Supplied records:
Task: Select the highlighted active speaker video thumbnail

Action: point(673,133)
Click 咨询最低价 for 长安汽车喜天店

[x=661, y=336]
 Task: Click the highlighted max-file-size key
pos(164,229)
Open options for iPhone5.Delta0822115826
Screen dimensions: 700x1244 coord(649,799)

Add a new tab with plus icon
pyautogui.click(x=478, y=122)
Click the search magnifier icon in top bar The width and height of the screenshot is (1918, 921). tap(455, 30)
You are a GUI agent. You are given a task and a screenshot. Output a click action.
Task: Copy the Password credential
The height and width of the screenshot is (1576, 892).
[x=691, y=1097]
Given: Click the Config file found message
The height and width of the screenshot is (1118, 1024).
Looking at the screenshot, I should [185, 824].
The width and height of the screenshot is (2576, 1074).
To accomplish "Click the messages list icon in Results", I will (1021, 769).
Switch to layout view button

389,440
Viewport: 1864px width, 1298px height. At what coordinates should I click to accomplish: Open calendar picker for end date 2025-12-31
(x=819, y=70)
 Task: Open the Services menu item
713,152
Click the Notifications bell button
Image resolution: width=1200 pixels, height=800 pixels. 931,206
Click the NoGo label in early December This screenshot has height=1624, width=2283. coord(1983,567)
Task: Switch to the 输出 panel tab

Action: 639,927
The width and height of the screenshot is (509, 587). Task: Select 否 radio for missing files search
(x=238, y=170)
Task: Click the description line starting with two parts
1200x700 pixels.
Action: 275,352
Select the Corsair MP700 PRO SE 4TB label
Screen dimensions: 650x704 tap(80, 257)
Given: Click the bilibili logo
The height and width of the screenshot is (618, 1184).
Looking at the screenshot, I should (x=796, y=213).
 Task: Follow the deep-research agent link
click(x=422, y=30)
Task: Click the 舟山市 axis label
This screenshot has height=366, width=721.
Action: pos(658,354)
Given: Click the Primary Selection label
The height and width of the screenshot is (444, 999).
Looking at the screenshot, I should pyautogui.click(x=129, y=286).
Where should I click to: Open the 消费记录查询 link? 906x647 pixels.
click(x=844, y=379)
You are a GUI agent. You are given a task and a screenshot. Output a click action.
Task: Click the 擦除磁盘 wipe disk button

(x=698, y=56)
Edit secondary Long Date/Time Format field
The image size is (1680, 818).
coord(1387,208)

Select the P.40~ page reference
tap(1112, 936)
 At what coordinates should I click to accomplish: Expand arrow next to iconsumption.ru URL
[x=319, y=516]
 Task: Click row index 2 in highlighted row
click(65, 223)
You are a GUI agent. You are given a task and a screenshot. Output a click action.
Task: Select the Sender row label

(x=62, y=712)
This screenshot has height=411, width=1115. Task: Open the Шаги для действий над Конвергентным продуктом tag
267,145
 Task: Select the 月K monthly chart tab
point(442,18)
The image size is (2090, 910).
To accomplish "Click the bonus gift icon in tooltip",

Set problem: Locate each line in the records that contains the word "with" and copy those lines. Treat uppercase and lowercase as different.

The result:
Add a new tab with plus icon
Task: Click the description line starting with two parts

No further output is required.